· Industrial Protocols · 3 min read
Modbus RTU & TCP: The Definitive Industrial Protocol Guide
Endianness, Function Codes, Offsets and the real difference between RTU and TCP. Everything you need to know to stop struggling with PLC integration.
If you work in industrial automation, Modbus is your daily bread. It is the “Esperanto” of machines: old, simple, and supported by absolutely everyone.
But that simplicity is deceptive. “It’s just Modbus” is the famous phrase before losing 3 days fighting with a byte that is backwards. This guide covers what the manuals don’t tell you.
1. The Data Model: The 4 Tables
Modbus doesn’t know what a “temperature” or a “velocity” is. It only sees 4 distinct data tables. Understanding this is 80% of the battle.
| Type | Access | Size | Typical Address | Usage |
|---|---|---|---|---|
| Coils (0x) | Read/Write | 1 bit | 00001 - 09999 | Digital Outputs (Relays, LEDs) |
| Discrete Inputs (1x) | Read Only | 1 bit | 10001 - 19999 | Digital Inputs (Sensors, Buttons) |
| Input Registers (3x) | Read Only | 16 bit | 30001 - 39999 | Raw Analog Data (ADC, Sensors) |
| Holding Registers (4x) | Read/Write | 16 bit | 40001 - 49999 | Setpoints, Configs, Float Values |
Trap #1: Many modern devices map EVERYTHING to Holding Registers (40001) for simplicity.
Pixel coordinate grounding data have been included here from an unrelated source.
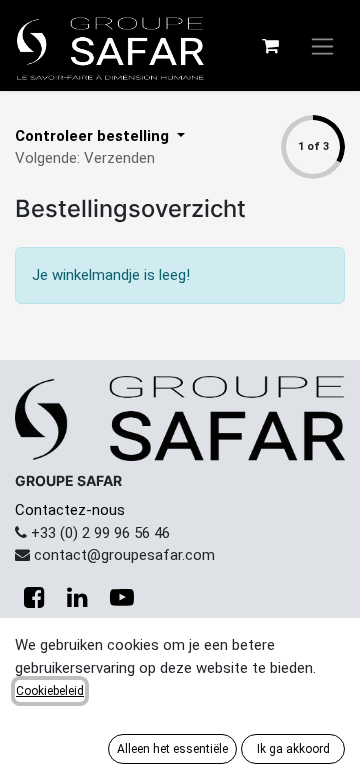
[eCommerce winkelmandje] (270, 46)
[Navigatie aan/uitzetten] (322, 45)
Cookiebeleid (50, 691)
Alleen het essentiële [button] (172, 749)
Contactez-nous (70, 510)
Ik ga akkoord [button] (293, 749)
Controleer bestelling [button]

But if you try to write to a register defined by the manufacturer as “Read Only”, you will get an Exception 02 (Illegal Data Address).
2. RTU vs TCP: More than just a different cable
The difference isn’t just RS485 vs Ethernet. The frame structure changes.
Modbus RTU (Serial)
Based on silence intervals.
- Slave ID (1 byte): Who you are talking to.
- PDU (Protocol Data Unit): Function + Data.
- CRC (2 bytes): Cyclic Redundancy Check. Critical. If a bit is corrupted by noise, the CRC fails and the slave ignores the message. It doesn’t respond “error”, it just stays silent.
Modbus TCP (Ethernet)
Wraps the PDU inside a TCP/IP packet.
- MBAP Header (7 bytes): Replaces the CRC.
- Transaction ID: To match requests/responses (async).
- Unit ID: Used when talking to a TCP->RTU Gateway. If talking directly to a PLC, it’s often ignored (0 or 255), but if you pass through a gateway, this byte is the final serial slave address.
3. The Endianness Hell (Byte Swap)
Modbus defines a register as 16 bits [High Byte, Low Byte]. Simple. But what happens with a 32-bit Float (e.g., 24.5 °C)? You need 2 registers.
There is no standard here. Every manufacturer sends bytes in whatever order they want:
- Big-Endian (Standard):
AB CD(Most common). - Little-Endian (Byte Swap):
DC BA(Common in PC/x86). - Mid-Big Endian (Word Swap):
CD AB(Common in old PLCs). - Mid-Little Endian:
BA DC.
Pro Tip: If you read a value that should be
220.5and you see0.0045or1.5e32, you have an Endianness problem. Don’t try to “scale” it. Rotate the bytes.
4. Addressing: 0 vs 1
- PLC Documentation: Says “Register 40001”.
- The Wire (Protocol): Requests address
0.
The protocol is Zero-Based.
- 40001 in manual -> Address 0 on wire.
- 40100 in manual -> Address 99 on wire.
If your SCADA software (Ignition, Node-RED) asks for “Modbus Address”, sometimes they expect the 40001 format and do the subtraction themselves. Other low-level libraries (pymodbus) expect the raw 0. Always check if your driver uses “1-based” or “0-based” addressing.
Summary
Don’t underestimate Modbus. It is robust because it is simple, but it is fragile if you don’t respect its rules:
- Verify if it’s Coil, Input, or Holding.
- Align Endianness for Floats and Longs.
- Subtract 1 from the address if using low-level libraries.
- In TCP, the Unit ID matters if there are gateways.